Work instructions: Could you retype the listing below line for line, changing nothing?

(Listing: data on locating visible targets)
########################################
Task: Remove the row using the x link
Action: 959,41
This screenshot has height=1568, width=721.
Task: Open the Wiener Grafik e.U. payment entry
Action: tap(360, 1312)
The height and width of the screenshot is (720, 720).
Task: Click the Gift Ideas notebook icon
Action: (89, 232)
########################################
Solution to the problem:
Task: Remove the row using the x link
Action: 959,41
This screenshot has height=1568, width=721.
Task: Open the Wiener Grafik e.U. payment entry
Action: tap(360, 1312)
The height and width of the screenshot is (720, 720).
Task: Click the Gift Ideas notebook icon
Action: (89, 232)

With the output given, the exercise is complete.